C:\Windows.old\Users\Pyogenesis\Downloads\winamp563_full_emusic-7plus_all.exe Win32/OpenCandy application

C:\Windows.old\Documents and Settings\Pyogenesis\Downloads\winamp563_full_emusic-7plus_all.exe Win32/OpenCandy application cleaned by deleting - quarantined

[Maniac]

Download Dr.Web CureIt to the desktop.

The download is nearly 104.6 MB in size

• Turn OFF your antivirus program.

  How To Temporarily Disable Your Anti-virus, Firewall And Anti-malware Programs

• Turn off any other add-on security app {if you have them} like MBAM File System Protection.
• If this system is Windows 8/7 or VISTA, then Right-click on drweb-cureit.exe and select Run as Administrator.
• Otherwise, on Windows XP, doubleclick on drweb-cureit.exe file to start the tool.
• You will see a screen similar to this:

  

  Click the checkbox to participate, and then click on Continue button.

• Next

  

  Click on Select onjects for scanning

• Next

  

  Put a checkmark by clicking on the boxes as shown.

  Do not select Temporary files or System Restore points.

  Then click on Start scanning button

• The scan in progress will be shown like this

  

• IF something is detected, you will see a screen similar to this

  

  For each item "detected", click on the Action column down arrow, like this

  

  Your options will be Cure or Ignore

  IF you see an item that you are very sure is ok, then un-check the checkbox for that item.

  Typically, you will keep the Cure default.

  Then click on the Neutralize button.

• When the actions are completed, you will see this

  

• Click on the green Open Report line. It will pop-up the report in NOTEPAD.

  Save the report to your desktop. The report will be called Cureit.log

• Close Dr.Web Cureit.
• Reboot your computer to allow files that were in use to be moved/deleted during reboot.
• After reboot, attach the log Cureit.log you saved previously in your next reply.

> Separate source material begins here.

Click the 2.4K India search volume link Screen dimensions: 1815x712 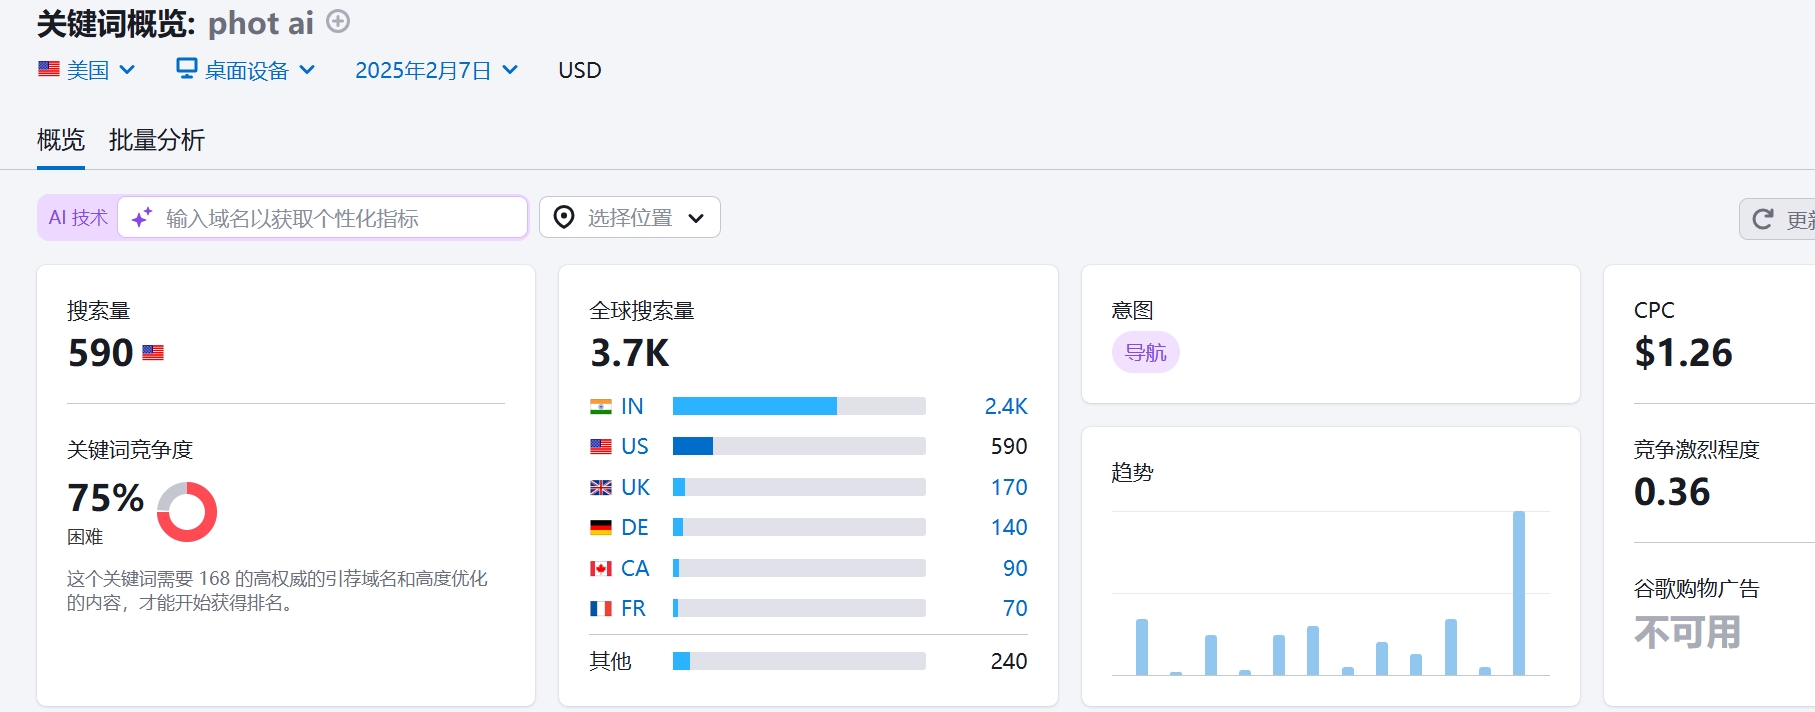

Re-Enable your antivirus program when all done.

[Pyrolean]

Hi,

 

I did the scanning, but since no threat was found, I have no report to paste.

 

Which one schould be the next step?

 

Thanks,

P.

[Maniac]

How are things running now?

[Pyrolean]

Hi,

 

the pc is still running a little bit slow. Also, sometimes, whenever I jump from one tab to another I see half a second like a flawed screening of the content of the tab (as if it were like a virus blocked sreening, but only half a second).

 

Looking forward to your further help, thanks again!

 

Cheers,

P.

[Maniac]

Your system seems to be clean.

Please try these tips:

http://forums.malwarebytes.org/index.php?showtopic=81990

[AdvancedSetup]

Glad we could help.

If you need this topic reopened, please send a Private Message to any one of the moderating team members. Please include a link to this thread with your request. This applies only to the originator of this thread.

Other members who need assistance please start your own topic in a new thread. Thanks!